There are situations where states increase at much slower rates than exponential.
Those situations are a good fit for Q learning.
arthurcolle
Feel the Majorana-1
whatshisface
The benefit of off-policy learning is fundamentally limited by the fact that data from ineffective early exploration isn't that useful for improving on later more refined policies. It's clear if you think of a few examples: chess blunders, spasmodic movement, or failing to solve a puzzle. This becomes especially clear once you realize that data only becomes off-policy when it describes something the policy would not do. I think the solution to this problem is (unfortunately) related to the need for better generalization / sample efficiency.
getnormality
Doesn't this claim prove too much? What about the cited dog that walked in 20 minutes with off-policy learning? Or are you making a more nuanced point?
paraschopra
Humans actually do both. We learn from on-policy by exploring consequences of our own behavior. But we also learn off-policy, say from expert demonstrations (but difference being we can tell good behaviors from bad, and learn from a filtered list of what we consider as good behaviors). In most, off-policy RL, a lot of behaviors are bad and yet they get into the training set and hence leading to slower training.
s-mon
While I like the blogpost, I think the use of unexplained acronyms undermines the opportunity of this blogpost to be useful to the wider audience. Small nit: make sure acronyms and jargon is explained.
briandw
This papers assumes that you know quite a bit about RL already. If you really want to dig into RL, this intro course from David Silver (Deep Mind) is excellent: https://youtu.be/2pWv7GOvuf0?si=CmFJHNnNqraL5i0s
ArtRichards
Thank you for this link.
andy_xor_andrew
the magic thing about off-policy techniques such as Q-Learning is that they will converge on an optimal result even if they only ever see sub-optimal training data.

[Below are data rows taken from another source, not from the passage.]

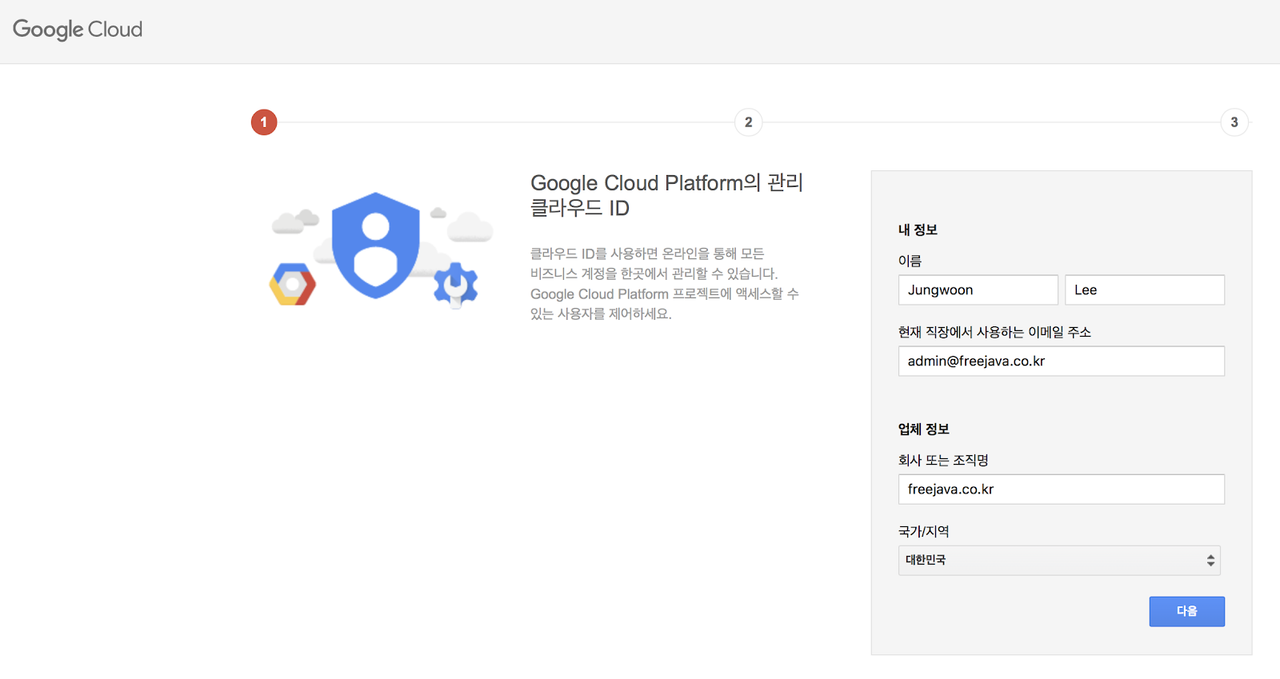Viewport: 1280px width, 679px height.
Task: Click the 업체 정보 section header
Action: point(924,429)
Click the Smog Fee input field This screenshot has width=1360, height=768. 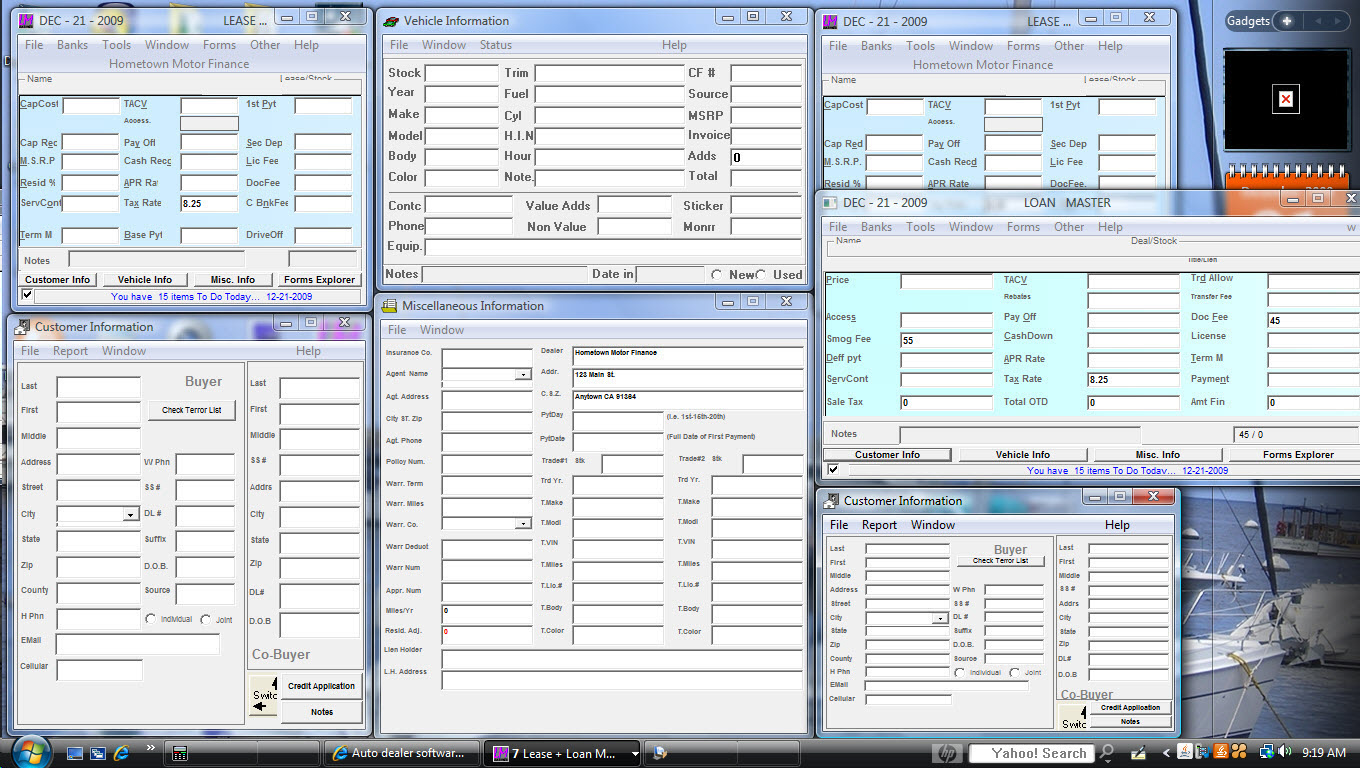click(945, 340)
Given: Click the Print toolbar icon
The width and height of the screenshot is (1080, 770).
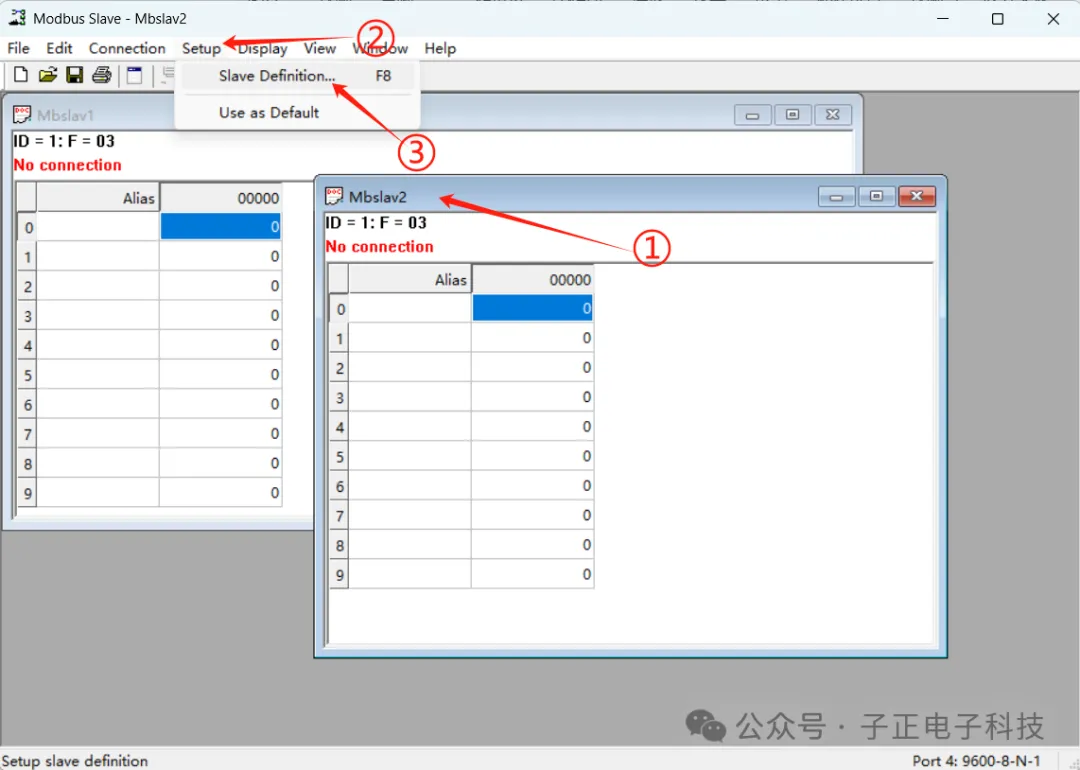Looking at the screenshot, I should click(101, 74).
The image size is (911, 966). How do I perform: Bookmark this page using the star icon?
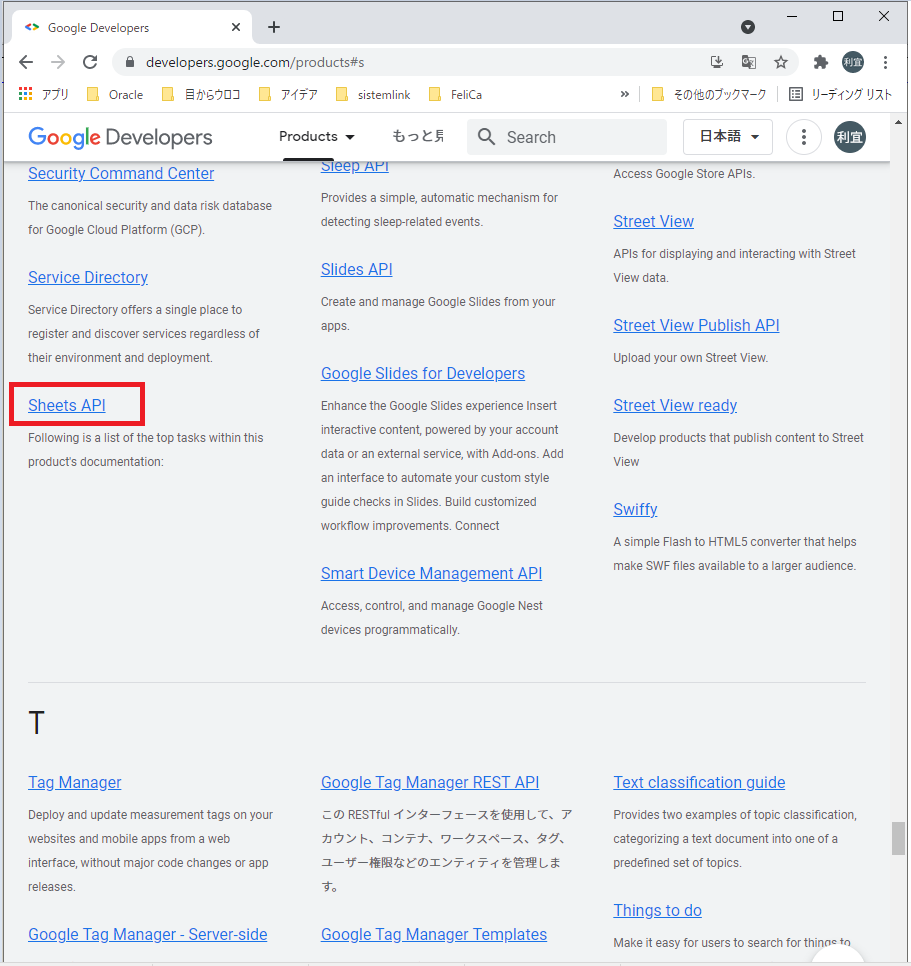coord(781,61)
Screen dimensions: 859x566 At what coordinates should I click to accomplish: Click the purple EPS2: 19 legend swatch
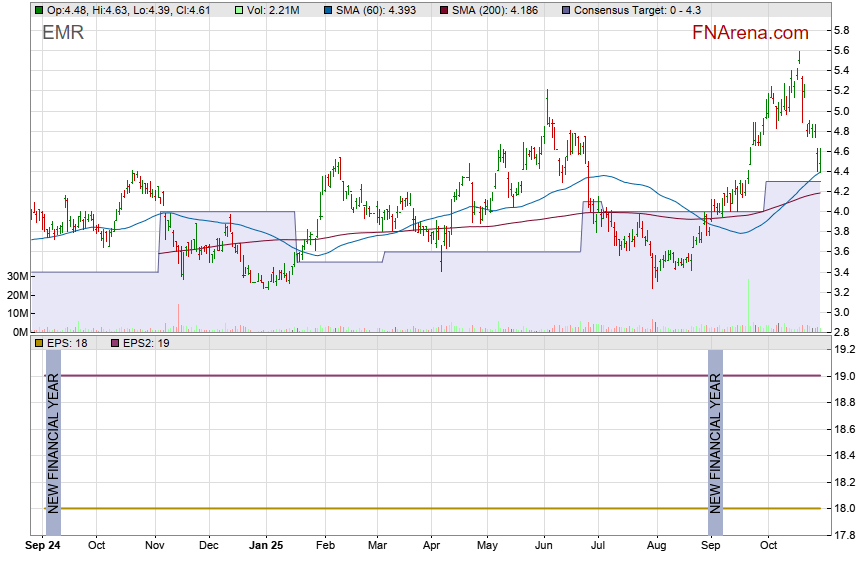(x=115, y=343)
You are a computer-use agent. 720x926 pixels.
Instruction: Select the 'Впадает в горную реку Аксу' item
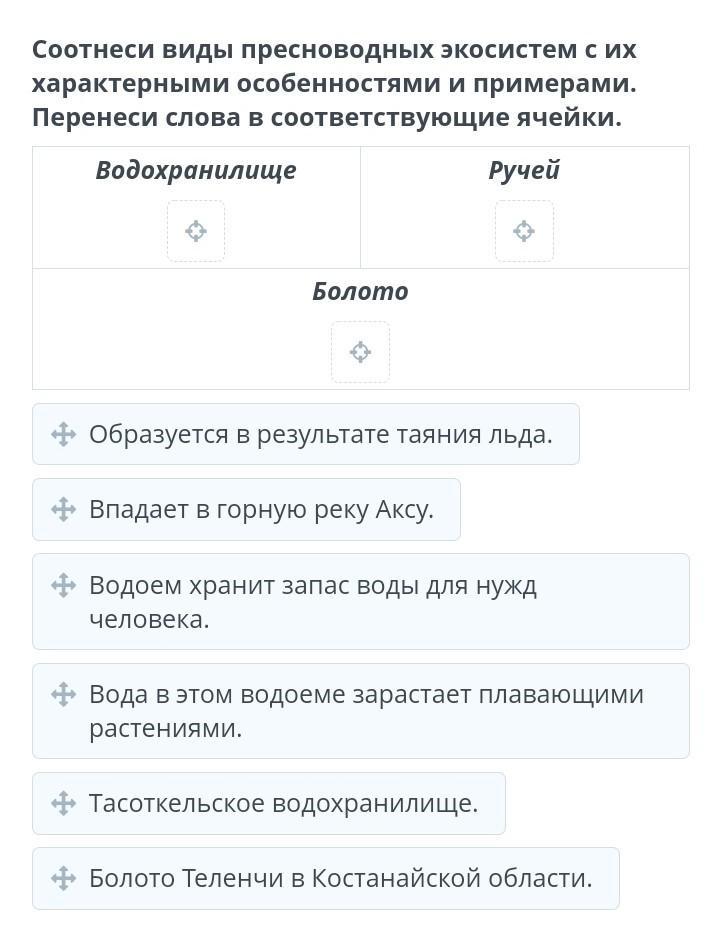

For example, you can use a dataset of chess games from agents that move totally randomly (with no strategy at all) and use that as an input for Q-Learning, and it will still converge on an optimal policy (albeit more slowly than if you had more high-quality inputs)
Ericson2314
I would think this being true is the definition of the task being "ergodic" (distorting that term slightly, maybe). But I would also expect non-ergodic tasks to exist.
andy_xor_andrew
The article mentions AlphaGo/Mu/Zero was not based on Q-Learning - I'm no expert but I thought AlphaGo was based on DeepMind's "Deep Q-Learning"? Is that not right?
energy123
DeepMind's earlier success with Atari was based on offline Q-Learning
AndrewKemendo
Q learning isn’t scalable because of the stream barrier, however streaming DRL (TD-Lambda) is scalable:
https://arxiv.org/abs/2410.14606
Note that this is from Turing award winner Richard Sutton’s lab at UofA
RL works
getnormality
But does this address scaling to long-horizon tasks, which is what the article is about?
Onavo
Q learning is great as a hello world RL project for teaching undergraduates.
This blog post is unfortunately missing what I consider the bigger reason why Q learning is not scalable:
As horizon increases, the number of possible states (usually) increases exponentially. This means you require exponentially increasing data to have a hope of training a Q that can handle those states.
This is less of an issue for on policy learning, because only near policy states are important, and on policy learning explicitly only samples those states. So even though there are exponential possible states your training data is laser focused on the important ones.